# K9 Selection



## burdock87 (Oct 17, 2013)

I'm curious how departments select their K9 units. Do you prefer to get them from a pup to train them from then on? Or do you look for an already-trained grown animal? What is it you look for in a K9 prospect? Do your departments accept "donations" of dogs?

Just curious.


----------



## Derekc29r (Mar 12, 2013)

ISP just purchased a BM for k9 that was about 15k. Still a pup but has some great training already. Now it's mostly the handler getting trained


----------



## burdock87 (Oct 17, 2013)

How old is the pup? I'm curious to know what traits they sought out in the dog. I'm looking into getting a pup once I find the right litter, and while I'm not an officer, would love to train my pup in protection and/or narcotics. If pup is trained in narcotics, my hubby (an officer) can use it for work.


----------



## MichaelE (Dec 15, 2012)

You will not likely be able to train the dog for narcotics work. Narcotic kits for training dogs have small quantities of real narcotics that has to be purchased by a department or certified K9 trainer/handler.

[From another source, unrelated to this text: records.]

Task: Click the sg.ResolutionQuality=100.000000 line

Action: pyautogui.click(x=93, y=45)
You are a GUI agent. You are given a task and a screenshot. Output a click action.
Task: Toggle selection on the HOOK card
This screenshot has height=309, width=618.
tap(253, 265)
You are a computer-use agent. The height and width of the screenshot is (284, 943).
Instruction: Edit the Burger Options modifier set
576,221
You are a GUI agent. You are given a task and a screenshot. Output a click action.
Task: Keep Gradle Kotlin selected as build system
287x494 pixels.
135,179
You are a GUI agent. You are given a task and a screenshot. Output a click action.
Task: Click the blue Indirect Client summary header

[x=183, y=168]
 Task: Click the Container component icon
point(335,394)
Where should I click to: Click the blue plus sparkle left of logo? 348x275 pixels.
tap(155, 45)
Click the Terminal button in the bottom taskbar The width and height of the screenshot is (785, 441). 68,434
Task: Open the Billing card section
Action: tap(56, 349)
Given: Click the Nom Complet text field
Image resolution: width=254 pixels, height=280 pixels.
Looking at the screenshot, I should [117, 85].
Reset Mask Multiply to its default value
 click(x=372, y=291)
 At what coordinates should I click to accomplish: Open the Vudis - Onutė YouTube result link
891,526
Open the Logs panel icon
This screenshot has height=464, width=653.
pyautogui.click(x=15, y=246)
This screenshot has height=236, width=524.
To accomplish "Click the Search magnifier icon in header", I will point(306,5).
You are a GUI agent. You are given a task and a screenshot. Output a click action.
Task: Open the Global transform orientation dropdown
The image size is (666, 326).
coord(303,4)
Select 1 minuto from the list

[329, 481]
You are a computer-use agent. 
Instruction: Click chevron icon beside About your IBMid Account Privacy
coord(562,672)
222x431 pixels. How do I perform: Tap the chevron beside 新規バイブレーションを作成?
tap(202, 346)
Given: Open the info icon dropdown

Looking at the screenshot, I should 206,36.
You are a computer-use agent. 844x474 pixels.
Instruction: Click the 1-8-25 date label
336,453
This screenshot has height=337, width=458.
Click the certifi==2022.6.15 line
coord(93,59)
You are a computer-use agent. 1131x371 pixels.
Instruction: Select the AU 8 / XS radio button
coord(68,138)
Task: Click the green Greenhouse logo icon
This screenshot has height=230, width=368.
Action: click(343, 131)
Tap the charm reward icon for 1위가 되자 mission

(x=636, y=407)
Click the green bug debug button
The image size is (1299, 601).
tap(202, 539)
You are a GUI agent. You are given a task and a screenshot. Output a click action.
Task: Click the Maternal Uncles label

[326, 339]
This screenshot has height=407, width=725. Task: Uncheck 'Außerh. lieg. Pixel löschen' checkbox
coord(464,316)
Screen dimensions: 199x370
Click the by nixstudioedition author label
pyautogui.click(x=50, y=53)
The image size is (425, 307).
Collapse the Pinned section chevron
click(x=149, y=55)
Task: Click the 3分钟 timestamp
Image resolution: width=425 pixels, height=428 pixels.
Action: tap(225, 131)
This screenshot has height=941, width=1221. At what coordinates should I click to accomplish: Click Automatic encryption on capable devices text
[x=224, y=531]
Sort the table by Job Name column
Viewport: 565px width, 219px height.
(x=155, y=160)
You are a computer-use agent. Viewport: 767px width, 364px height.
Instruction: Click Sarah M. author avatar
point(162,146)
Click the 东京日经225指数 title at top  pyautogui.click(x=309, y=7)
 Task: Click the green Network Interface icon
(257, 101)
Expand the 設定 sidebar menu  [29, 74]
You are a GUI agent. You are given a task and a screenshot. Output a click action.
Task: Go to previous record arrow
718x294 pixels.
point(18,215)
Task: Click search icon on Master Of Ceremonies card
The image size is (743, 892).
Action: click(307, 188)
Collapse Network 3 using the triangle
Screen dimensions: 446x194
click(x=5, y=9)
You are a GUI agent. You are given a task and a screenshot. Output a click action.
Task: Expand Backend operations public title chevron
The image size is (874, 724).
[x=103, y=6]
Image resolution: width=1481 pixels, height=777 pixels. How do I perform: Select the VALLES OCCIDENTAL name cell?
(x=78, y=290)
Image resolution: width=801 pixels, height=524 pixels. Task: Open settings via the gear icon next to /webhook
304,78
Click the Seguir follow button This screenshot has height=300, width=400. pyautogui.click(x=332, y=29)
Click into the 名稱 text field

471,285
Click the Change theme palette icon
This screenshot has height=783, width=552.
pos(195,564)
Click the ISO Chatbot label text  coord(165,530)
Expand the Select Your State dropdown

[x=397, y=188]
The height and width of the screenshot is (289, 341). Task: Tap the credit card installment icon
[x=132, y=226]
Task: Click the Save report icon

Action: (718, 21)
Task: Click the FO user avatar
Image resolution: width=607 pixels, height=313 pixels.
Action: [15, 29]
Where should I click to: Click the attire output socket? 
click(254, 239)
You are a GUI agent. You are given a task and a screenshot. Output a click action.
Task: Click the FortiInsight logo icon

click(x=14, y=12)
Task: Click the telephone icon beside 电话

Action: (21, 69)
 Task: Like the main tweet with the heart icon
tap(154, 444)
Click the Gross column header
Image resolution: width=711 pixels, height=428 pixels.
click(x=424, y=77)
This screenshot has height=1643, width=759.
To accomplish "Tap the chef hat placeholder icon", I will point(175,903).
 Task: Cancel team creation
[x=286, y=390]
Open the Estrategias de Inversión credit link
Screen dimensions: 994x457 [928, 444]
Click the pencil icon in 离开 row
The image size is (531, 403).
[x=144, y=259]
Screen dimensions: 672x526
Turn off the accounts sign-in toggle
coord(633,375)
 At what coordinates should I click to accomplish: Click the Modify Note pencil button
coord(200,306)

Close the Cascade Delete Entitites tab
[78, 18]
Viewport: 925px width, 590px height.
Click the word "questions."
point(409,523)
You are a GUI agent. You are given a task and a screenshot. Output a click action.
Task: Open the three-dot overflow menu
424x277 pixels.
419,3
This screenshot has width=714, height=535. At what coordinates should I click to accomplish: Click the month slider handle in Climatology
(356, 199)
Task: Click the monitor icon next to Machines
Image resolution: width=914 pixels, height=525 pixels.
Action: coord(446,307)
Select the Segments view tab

Even with your husband working as a commissioned officer I don't think that qualifies.


----------



## burdock87 (Oct 17, 2013)

Hubby has whatever permission it is that he needs to get the training tools. The department is working on training another K9 in narcotics, though I'm not sure if they have real narcs, or just the scent. 

Either that, or I'm going to turn his K9 hopeful into a therapy dog.


----------



## Wolfgeist (Dec 4, 2010)

My local police department seeks out males around one year of age, the higher the prey drive the better, and solid nerves/social/biddable/high hunt drive/genetic grips.


----------



## burdock87 (Oct 17, 2013)

Does your department accept "donated" dogs if they fit within the parameters of what you're looking for?


----------